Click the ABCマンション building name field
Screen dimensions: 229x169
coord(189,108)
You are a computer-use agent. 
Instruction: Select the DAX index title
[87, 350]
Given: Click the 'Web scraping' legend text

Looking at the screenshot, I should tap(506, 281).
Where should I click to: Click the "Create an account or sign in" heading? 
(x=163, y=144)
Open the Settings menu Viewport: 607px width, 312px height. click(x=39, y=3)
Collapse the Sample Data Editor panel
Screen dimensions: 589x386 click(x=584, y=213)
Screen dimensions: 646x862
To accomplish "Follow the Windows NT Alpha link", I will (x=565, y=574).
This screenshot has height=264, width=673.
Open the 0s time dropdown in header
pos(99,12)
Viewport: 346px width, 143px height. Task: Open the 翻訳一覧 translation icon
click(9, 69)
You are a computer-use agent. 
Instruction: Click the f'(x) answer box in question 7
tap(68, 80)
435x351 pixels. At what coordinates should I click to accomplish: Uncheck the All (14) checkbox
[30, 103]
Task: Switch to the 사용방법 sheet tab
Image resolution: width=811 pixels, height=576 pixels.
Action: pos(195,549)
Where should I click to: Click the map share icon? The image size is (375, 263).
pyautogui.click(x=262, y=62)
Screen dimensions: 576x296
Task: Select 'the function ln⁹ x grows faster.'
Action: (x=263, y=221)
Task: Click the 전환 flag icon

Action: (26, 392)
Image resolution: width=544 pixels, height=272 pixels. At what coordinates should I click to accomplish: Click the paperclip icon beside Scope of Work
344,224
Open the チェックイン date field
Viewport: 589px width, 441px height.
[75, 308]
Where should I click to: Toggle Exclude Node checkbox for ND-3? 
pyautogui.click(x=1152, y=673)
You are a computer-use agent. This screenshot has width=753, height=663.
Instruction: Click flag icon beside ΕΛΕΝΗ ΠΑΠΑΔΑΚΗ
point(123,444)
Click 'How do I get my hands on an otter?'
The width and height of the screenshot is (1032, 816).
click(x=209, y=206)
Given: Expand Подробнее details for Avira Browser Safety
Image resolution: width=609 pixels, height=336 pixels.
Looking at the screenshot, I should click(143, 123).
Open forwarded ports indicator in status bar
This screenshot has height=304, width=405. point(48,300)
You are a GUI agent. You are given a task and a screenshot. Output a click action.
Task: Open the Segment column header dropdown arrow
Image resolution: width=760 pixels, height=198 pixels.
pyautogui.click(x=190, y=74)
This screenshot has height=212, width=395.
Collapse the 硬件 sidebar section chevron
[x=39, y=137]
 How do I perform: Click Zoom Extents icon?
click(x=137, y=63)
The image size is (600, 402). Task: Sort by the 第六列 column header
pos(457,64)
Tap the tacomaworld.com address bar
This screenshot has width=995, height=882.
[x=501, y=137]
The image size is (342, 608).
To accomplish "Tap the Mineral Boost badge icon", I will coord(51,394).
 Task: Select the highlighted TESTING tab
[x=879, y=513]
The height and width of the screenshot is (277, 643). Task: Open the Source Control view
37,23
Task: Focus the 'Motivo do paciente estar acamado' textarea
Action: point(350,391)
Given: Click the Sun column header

THE TASK —
Every line above in which the word "will" occurs is to be copied.

REPLY TO THE TASK —
To accomplish "Follow the Windows NT Alpha link", I will (x=565, y=574).
To accomplish "Tap the Mineral Boost badge icon", I will coord(51,394).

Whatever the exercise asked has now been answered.